LONP1 Promotes Hepatocarcinogenesis by Degrading ACO2 to Alleviate Ferroptosis.

[BACKGROUND] Lon protease 1 (LONP1), an adenosine triphosphate (ATP)-dependent protease encoded by nuclear DNA that is highly conserved, maintains the mitochondrial protein balance and regulates adaptive responses to cellular stress. LONP1 dysfunction ultimately results in various forms of cellular and tissue damage. The function of LONP1 in hepatocellular carcinoma (HCC) and how it affects HCC growth were investigated in this work.

[METHODS] The RNA and protein expression levels of LONP1 were determined in paired HCC and adjacent tissue samples through real-time quantitative polymerase chain reaction (RT-qPCR) and immunohistochemistry (IHC) staining.

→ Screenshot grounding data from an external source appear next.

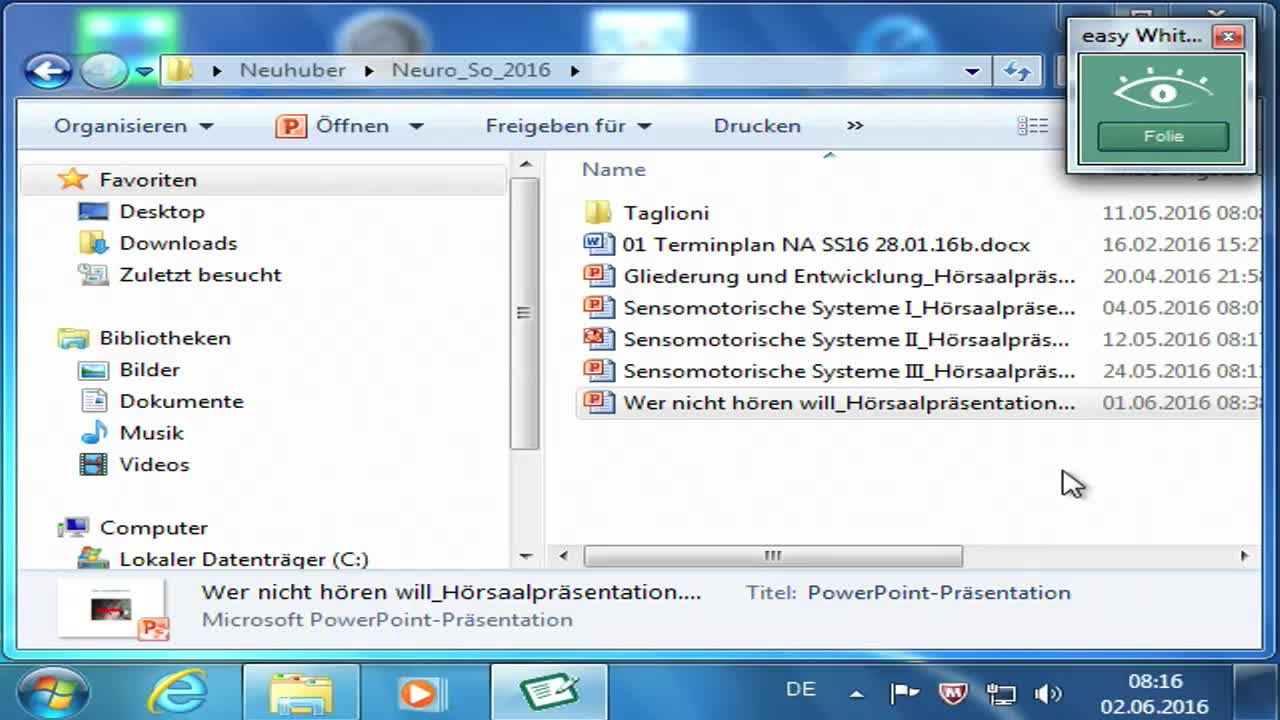Image resolution: width=1280 pixels, height=720 pixels.
Task: Click the Refresh icon beside the address bar
Action: pyautogui.click(x=1017, y=70)
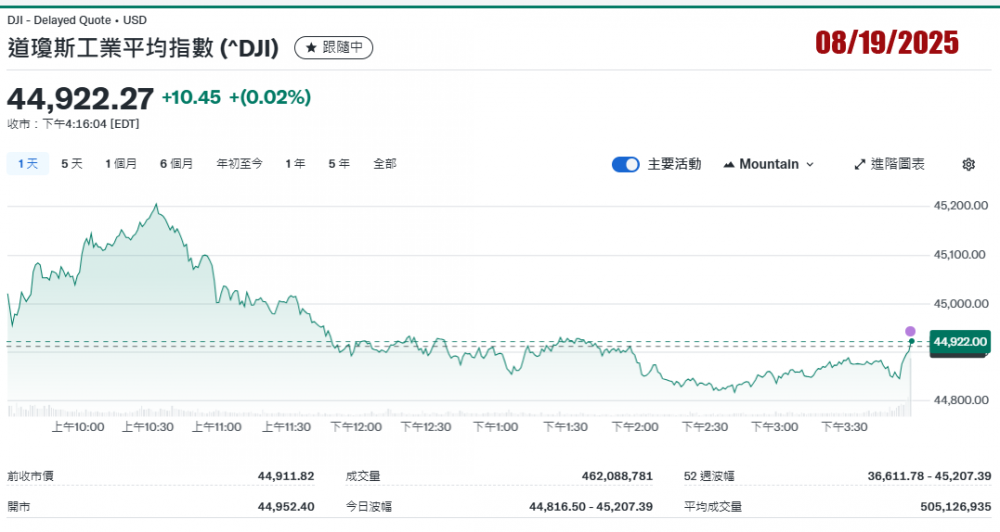This screenshot has width=1000, height=532.
Task: Toggle the Key Events switch
Action: point(625,164)
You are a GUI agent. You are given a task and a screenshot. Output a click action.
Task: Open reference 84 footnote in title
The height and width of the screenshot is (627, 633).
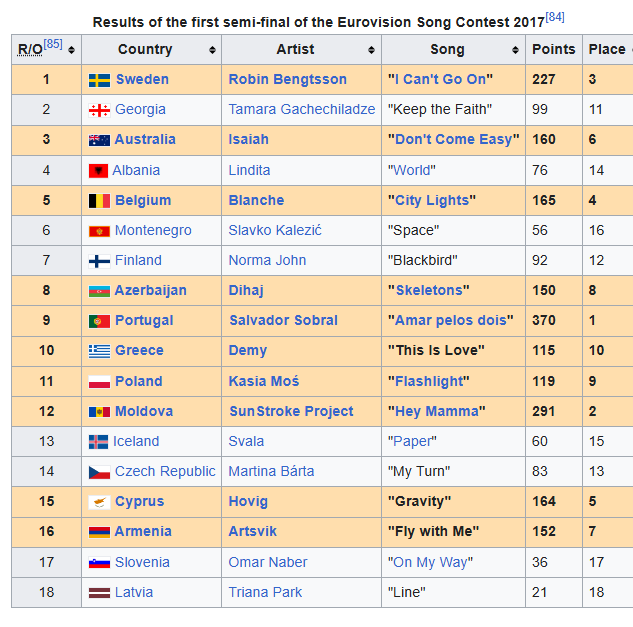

The correlation between LONP1 expression and clinical features was evaluated via statistical analysis. Overexpression (OE) and knockdown (KD) experiments, small RNA interference, Cell Counting Kit-8 (CCK8) and wound-healing assays, and animal experiments were employed to assess the potential mechanism by which LONP1 promotes the proliferation and migration of HCC cells both and .

[RESULTS] In HCC samples, LONP1 expression was higher than in the equivalent surrounding tissues. Compared to patients with low LONP1 expression, individuals with high LONP1 expression had shorter disease-free survival and overall survival periods. Functionally, LONP1 facilitated the proliferation and migration of HCC cells, whereas LONP1 knockdown mitigated the growth of HCC subcutaneous tumors. Mechanistically, LONP1 affects the processes of ferroptosis and cuproptosis processes by regulating the stability of aconitase 2 (ACO2). Histological analysis showed that the expression of LONP1 in liver cancer tissues was significantly upregulated, accompanied by a decrease in the level of ACO2 protein (Hematoxylin-Eosin (HE) staining and IHC verification). Mitochondrial function experiments indicated that overexpression of LONP1 led to a significant decrease in mitochondrial membrane potential suggesting mitochondrial dysfunction and reduced susceptibility to ferroptosis.

[CONCLUSIONS] Our results suggest that LONP1 promotes HCC proliferation and migration by inhibiting ferroptosis and cuproptosis through the degradation of ACO2. Therefore, targeting LONP1 might be an effective therapeutic strategy to inhibit HCC growth.